_HOW TO COMPLETE THIS TASK_.
Would you please copy every line from the records that contains the word "user"?

── RAW DATA

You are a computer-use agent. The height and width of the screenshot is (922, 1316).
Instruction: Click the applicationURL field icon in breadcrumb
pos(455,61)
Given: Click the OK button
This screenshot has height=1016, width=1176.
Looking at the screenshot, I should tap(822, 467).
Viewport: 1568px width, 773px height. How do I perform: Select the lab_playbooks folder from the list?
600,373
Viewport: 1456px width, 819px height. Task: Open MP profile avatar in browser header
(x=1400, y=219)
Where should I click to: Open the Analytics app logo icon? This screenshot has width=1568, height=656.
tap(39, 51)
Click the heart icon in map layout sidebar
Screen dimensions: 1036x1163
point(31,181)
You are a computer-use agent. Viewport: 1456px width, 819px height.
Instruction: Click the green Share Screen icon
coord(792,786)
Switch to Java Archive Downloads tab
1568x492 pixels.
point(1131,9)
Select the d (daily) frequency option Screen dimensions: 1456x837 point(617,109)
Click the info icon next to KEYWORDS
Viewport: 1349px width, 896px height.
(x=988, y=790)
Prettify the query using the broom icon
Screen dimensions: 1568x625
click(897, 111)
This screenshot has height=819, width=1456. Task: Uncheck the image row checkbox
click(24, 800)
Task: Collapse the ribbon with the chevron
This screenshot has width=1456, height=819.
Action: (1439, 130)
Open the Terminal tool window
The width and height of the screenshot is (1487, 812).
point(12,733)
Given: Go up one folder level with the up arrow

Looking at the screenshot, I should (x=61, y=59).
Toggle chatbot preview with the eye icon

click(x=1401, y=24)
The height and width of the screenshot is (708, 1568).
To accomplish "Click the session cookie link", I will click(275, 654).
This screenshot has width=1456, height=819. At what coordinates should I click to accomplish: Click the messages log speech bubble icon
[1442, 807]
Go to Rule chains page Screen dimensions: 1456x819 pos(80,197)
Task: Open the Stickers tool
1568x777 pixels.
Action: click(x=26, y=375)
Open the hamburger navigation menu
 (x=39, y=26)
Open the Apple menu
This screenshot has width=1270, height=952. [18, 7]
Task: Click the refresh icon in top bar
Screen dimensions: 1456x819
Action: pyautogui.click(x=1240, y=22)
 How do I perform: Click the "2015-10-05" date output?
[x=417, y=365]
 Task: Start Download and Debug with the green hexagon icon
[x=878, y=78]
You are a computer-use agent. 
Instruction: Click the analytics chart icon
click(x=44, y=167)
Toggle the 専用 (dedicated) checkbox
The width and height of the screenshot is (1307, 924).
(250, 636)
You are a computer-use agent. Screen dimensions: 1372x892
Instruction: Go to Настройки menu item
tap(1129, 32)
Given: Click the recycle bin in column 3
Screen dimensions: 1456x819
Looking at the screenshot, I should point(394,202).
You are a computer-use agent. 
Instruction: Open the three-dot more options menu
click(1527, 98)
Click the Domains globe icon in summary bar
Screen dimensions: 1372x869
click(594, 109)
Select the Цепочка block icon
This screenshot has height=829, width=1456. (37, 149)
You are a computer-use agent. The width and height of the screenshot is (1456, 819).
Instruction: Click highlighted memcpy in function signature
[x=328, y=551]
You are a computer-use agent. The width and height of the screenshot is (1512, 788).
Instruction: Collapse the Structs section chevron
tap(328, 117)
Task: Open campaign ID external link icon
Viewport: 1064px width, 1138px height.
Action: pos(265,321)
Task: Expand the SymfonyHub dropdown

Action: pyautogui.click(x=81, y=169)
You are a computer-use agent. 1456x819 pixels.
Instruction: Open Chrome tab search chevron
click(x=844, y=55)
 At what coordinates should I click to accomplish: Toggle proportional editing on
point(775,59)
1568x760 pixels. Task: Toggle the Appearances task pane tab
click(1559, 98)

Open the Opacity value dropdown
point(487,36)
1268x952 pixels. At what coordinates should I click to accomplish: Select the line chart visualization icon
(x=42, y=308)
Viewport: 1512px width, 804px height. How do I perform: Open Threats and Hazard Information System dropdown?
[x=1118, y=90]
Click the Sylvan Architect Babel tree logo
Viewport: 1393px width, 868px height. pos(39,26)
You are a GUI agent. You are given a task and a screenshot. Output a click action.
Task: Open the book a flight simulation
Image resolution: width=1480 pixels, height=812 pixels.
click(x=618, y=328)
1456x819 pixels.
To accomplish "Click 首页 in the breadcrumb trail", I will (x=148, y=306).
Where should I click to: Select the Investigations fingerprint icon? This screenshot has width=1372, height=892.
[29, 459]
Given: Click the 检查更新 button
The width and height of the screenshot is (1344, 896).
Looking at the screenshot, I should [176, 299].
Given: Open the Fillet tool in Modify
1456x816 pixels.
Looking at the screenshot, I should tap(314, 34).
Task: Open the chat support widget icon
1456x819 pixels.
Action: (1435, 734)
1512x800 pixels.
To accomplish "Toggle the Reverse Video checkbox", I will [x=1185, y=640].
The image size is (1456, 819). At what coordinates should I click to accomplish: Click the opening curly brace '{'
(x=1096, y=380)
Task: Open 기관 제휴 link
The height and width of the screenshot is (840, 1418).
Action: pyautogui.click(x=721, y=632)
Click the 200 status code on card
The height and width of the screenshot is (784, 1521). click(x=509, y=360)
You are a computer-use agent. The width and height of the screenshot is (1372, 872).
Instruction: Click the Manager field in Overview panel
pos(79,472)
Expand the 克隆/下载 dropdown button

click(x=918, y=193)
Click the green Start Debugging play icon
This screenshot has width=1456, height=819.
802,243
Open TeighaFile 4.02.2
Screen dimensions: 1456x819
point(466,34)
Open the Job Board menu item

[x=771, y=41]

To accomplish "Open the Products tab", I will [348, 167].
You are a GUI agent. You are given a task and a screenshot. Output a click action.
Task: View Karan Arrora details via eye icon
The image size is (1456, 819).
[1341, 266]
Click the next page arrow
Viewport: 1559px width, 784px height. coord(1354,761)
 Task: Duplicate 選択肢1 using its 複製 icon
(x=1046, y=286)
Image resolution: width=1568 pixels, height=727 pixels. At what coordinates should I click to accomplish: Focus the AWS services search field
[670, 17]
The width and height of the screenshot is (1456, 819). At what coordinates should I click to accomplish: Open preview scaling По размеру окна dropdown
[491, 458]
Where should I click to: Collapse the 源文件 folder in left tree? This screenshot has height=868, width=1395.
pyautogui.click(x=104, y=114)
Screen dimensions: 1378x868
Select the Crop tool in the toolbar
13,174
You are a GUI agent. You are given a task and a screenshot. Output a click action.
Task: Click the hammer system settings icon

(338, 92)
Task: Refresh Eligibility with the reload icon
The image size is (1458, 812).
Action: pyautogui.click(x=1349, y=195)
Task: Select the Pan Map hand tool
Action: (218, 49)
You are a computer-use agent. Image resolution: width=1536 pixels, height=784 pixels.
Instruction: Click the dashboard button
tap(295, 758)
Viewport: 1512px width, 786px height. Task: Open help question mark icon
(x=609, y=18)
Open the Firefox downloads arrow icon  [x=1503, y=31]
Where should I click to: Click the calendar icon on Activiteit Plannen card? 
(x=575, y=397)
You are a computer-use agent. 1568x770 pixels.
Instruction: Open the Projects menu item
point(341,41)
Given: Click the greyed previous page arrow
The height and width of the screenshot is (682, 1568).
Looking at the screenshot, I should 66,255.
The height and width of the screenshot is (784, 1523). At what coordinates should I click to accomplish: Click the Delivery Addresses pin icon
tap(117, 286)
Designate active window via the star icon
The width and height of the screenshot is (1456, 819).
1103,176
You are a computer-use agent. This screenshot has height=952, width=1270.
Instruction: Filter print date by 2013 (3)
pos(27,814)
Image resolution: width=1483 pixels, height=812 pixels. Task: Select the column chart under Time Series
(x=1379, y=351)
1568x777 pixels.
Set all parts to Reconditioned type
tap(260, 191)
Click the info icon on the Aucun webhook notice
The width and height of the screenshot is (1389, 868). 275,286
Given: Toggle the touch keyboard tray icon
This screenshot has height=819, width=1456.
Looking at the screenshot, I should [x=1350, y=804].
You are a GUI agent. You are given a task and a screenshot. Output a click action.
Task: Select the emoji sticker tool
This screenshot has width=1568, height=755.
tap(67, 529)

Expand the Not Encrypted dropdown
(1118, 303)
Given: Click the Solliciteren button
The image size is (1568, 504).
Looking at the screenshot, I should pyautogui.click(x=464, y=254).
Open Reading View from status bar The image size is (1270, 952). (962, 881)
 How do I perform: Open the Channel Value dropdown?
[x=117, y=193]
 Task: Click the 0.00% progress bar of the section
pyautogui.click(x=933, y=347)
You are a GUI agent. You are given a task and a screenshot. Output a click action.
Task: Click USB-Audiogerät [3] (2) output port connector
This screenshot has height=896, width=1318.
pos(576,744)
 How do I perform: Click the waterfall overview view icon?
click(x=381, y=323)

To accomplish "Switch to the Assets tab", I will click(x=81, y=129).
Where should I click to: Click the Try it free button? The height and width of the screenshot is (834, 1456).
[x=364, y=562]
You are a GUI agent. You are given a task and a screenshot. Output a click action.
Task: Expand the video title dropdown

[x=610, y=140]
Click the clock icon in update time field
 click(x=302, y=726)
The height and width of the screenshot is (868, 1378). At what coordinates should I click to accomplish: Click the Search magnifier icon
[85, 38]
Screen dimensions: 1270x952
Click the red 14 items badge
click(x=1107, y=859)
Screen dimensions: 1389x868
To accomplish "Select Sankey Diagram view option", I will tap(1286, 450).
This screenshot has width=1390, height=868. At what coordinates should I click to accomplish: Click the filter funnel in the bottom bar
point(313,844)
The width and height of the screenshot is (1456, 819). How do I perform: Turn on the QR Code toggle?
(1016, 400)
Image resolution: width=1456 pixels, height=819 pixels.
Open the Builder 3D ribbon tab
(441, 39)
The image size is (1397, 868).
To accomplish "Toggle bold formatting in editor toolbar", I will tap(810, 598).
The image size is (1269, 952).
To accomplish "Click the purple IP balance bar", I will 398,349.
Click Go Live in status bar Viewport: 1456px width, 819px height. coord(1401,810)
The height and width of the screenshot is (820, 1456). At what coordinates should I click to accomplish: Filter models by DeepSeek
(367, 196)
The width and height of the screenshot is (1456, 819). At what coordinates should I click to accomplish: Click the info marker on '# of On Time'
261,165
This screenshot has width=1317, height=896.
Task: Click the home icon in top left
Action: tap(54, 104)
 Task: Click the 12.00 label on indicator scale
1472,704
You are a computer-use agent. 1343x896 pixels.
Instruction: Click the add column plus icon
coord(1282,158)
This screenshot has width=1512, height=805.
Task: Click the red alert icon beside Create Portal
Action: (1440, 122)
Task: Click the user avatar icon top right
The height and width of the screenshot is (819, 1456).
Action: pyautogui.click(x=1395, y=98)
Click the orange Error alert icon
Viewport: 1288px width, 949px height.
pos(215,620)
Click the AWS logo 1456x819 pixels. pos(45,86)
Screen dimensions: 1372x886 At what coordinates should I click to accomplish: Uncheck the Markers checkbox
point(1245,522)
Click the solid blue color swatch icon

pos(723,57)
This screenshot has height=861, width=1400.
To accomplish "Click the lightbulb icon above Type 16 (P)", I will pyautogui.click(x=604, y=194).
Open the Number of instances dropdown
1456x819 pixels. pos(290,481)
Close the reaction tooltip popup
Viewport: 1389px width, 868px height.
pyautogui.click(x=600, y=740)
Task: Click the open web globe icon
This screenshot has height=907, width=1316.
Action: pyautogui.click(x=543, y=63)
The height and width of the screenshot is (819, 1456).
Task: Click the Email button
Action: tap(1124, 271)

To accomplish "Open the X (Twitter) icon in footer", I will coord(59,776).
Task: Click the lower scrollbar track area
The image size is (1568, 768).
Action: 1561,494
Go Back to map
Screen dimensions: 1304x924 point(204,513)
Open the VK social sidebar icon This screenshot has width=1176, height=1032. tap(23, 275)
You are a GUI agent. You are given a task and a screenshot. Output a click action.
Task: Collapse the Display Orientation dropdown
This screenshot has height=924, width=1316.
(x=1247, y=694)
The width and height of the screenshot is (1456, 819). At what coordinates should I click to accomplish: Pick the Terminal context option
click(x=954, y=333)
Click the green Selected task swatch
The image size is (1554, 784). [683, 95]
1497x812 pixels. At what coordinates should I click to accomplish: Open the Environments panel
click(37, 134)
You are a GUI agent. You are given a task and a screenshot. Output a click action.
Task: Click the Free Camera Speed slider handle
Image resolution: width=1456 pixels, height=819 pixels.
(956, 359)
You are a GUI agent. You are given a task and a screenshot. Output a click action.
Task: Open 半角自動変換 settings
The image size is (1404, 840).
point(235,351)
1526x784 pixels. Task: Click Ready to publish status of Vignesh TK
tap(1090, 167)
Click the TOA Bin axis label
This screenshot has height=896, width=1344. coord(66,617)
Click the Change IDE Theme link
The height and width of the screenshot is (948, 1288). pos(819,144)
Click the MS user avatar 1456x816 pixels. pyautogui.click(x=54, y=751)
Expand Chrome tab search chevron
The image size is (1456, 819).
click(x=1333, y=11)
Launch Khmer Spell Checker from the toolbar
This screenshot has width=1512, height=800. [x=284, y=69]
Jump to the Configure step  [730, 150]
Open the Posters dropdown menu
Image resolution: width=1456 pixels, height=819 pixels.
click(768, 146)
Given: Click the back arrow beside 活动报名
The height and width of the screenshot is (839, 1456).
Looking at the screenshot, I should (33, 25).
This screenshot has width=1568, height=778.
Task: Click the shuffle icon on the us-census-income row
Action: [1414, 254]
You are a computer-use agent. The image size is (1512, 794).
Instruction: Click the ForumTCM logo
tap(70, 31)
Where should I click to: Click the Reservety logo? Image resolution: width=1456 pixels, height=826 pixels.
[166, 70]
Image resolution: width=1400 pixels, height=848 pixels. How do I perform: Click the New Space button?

────

_SOLUTION TO THE PROBLEM_.
Task: Click the user avatar icon top right
Click the MS user avatar 1456x816 pixels. pyautogui.click(x=54, y=751)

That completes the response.